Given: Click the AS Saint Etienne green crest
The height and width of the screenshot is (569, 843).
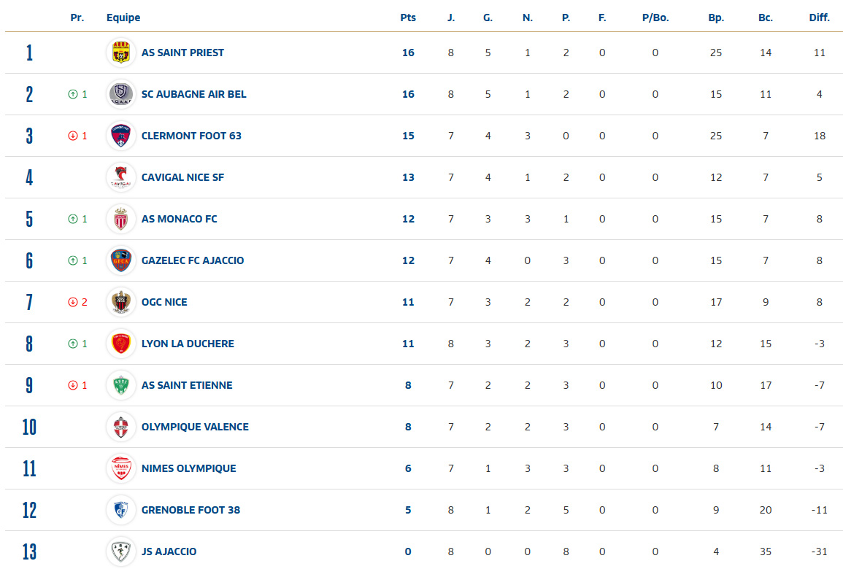Looking at the screenshot, I should click(120, 385).
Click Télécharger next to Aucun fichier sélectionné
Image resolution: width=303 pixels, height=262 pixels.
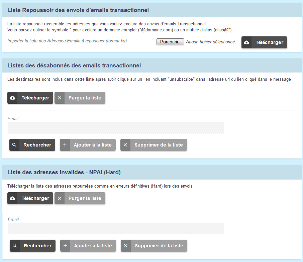(264, 42)
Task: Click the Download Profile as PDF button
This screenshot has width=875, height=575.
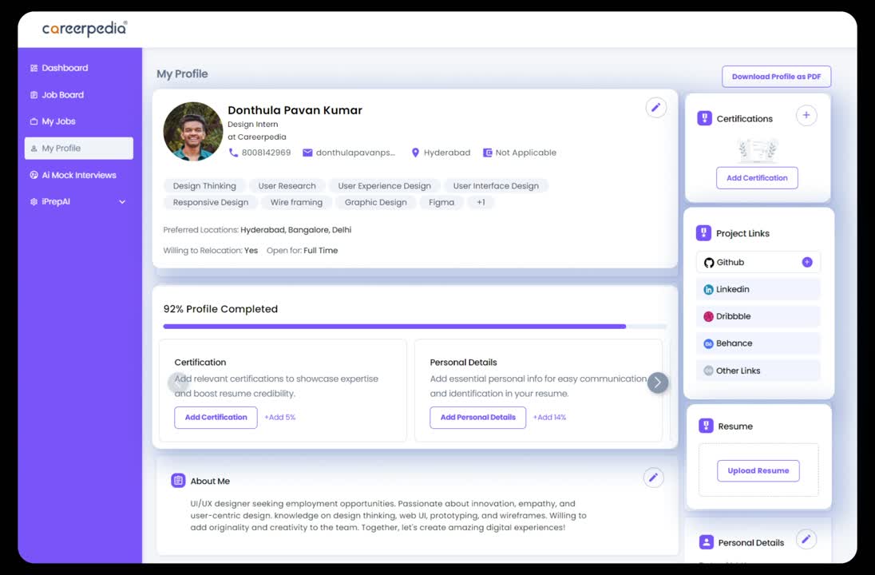Action: click(776, 76)
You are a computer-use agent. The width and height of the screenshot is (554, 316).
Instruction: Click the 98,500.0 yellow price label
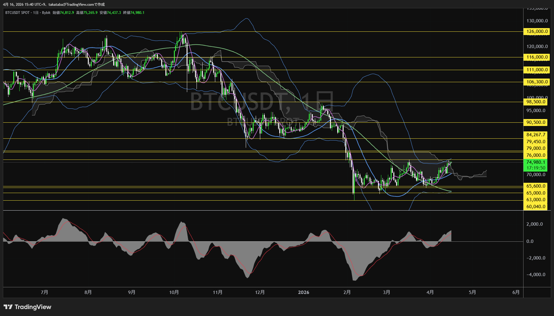tap(536, 102)
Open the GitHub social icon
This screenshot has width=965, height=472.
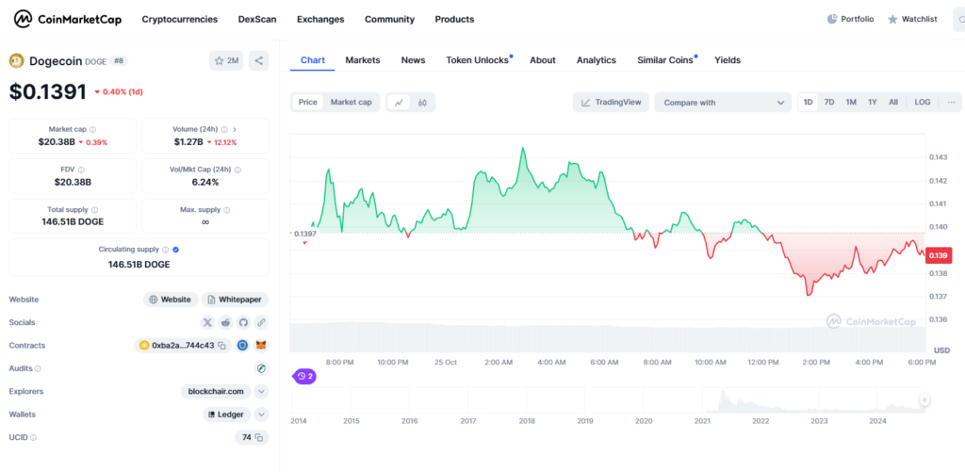coord(243,322)
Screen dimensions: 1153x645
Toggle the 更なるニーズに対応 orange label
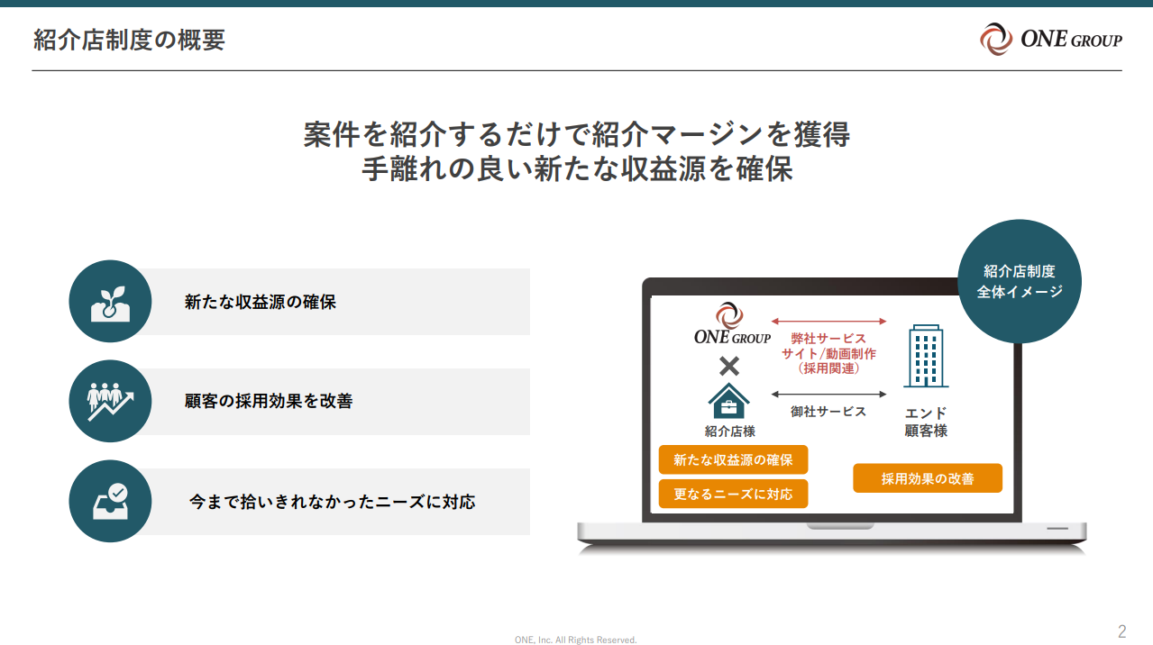click(x=733, y=493)
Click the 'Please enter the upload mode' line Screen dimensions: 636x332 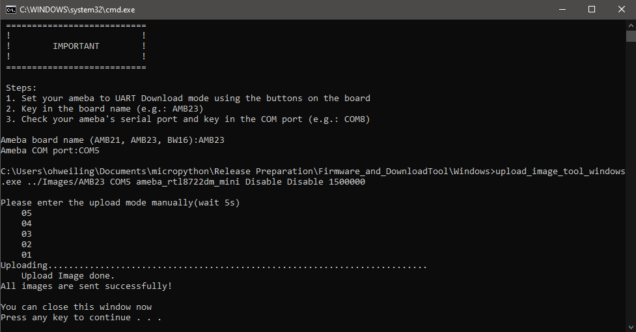tap(120, 203)
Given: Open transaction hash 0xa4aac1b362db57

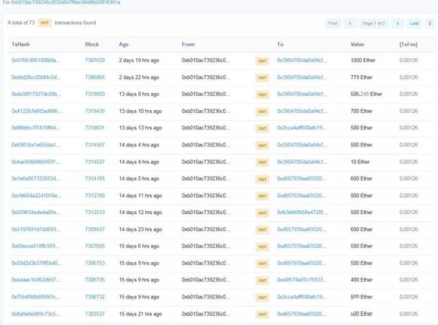Looking at the screenshot, I should pos(36,280).
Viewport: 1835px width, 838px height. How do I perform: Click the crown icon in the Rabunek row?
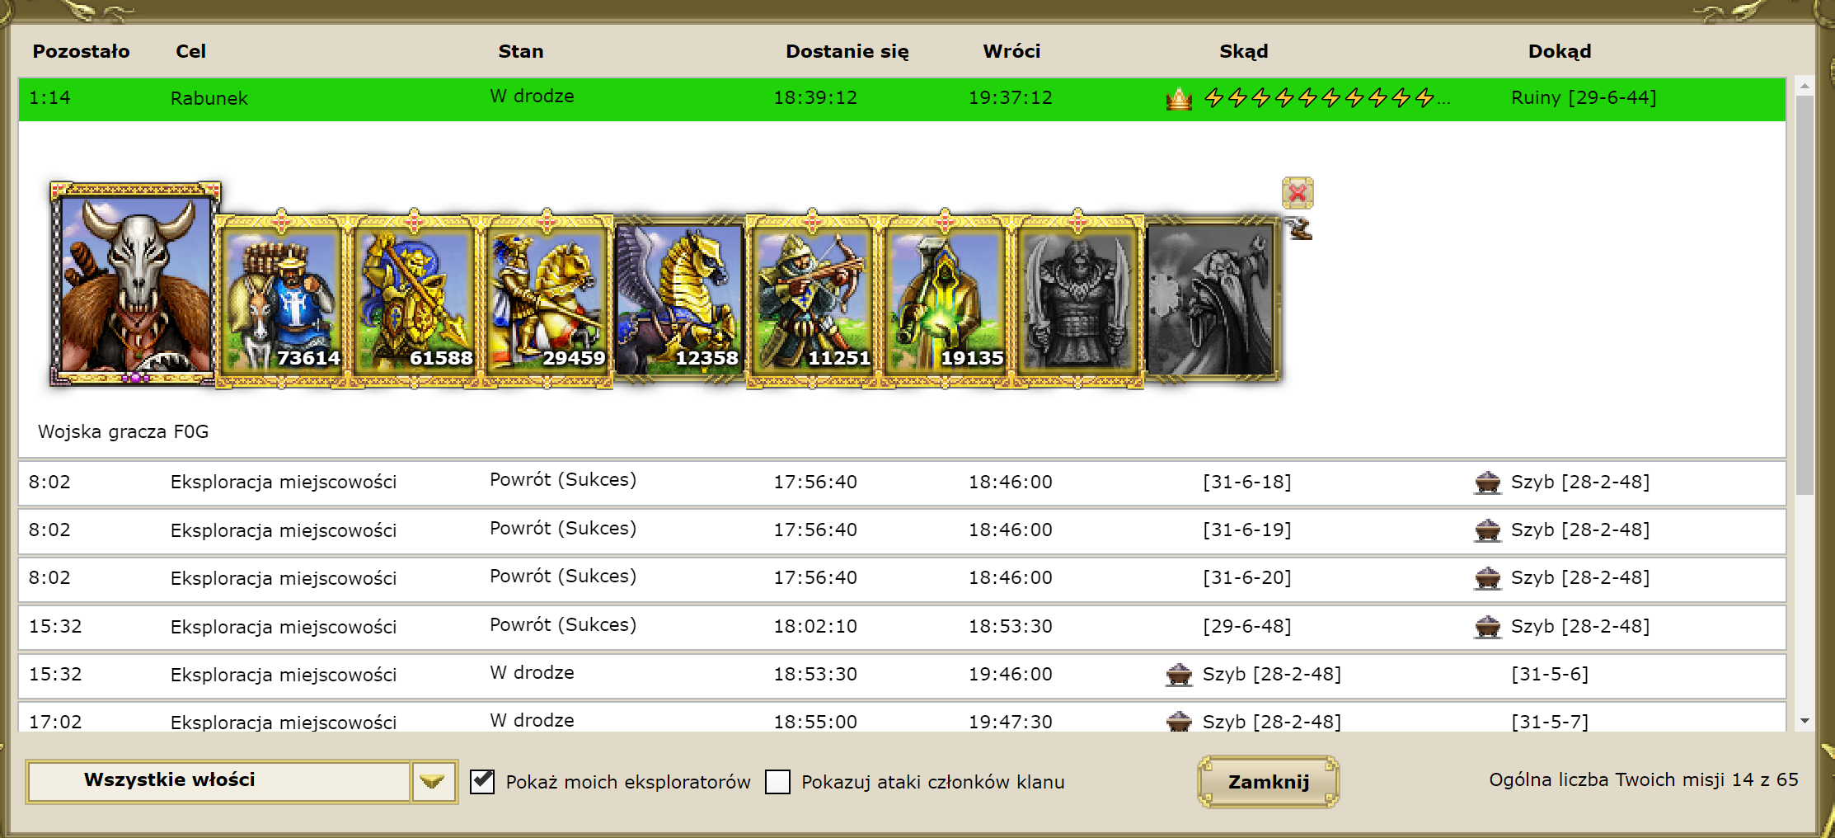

══════════

#### ABOUT THIS EXERCISE:
The answer must consist of every line above that contains the word "icon".

#### EXERCISE SOLUTION:
Open the GitHub social icon
Viewport: 1835px width, 838px height. How do I perform: Click the crown icon in the Rabunek row?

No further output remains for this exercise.